(INFORMATION SHOWN Opens)
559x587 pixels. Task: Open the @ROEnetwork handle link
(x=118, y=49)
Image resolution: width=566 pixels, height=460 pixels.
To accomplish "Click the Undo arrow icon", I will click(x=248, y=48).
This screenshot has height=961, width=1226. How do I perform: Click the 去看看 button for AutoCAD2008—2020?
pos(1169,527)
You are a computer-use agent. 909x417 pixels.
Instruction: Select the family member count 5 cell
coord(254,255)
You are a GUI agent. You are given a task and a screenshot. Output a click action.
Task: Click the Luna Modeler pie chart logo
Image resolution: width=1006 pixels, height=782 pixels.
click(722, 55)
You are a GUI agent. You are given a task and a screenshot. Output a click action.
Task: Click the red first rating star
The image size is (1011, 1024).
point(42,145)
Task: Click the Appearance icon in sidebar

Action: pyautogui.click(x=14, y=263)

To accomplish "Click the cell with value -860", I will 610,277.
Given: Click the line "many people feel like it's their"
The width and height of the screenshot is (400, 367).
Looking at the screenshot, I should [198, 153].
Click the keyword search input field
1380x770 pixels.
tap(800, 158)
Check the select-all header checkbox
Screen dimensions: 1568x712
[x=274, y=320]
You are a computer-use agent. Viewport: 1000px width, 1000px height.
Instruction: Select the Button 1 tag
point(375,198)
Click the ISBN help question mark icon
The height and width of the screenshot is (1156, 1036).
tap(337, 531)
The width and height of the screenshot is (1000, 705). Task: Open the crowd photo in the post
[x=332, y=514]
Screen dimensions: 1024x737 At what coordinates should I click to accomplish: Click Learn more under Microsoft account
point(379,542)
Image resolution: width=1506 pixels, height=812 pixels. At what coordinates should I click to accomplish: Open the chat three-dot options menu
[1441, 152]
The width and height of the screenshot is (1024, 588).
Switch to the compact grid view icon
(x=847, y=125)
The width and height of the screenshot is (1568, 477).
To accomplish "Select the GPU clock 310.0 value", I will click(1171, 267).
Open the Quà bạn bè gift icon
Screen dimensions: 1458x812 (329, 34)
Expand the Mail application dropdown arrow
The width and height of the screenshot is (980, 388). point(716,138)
(INFORMATION SHOWN Closes)
WORK REQUIRED -
Throughout the records above, find the lines in which the word "agent" appears and return them.

SOLVED PROBLEM -
You are a computer-use agent. 909x417 pixels.
You are a GUI agent. You are given a task and a screenshot. Output a click action.
You are a GUI agent. You are given a task and a screenshot. Output a click action.
You are a computer-use agent. Viewport: 1000px width, 1000px height.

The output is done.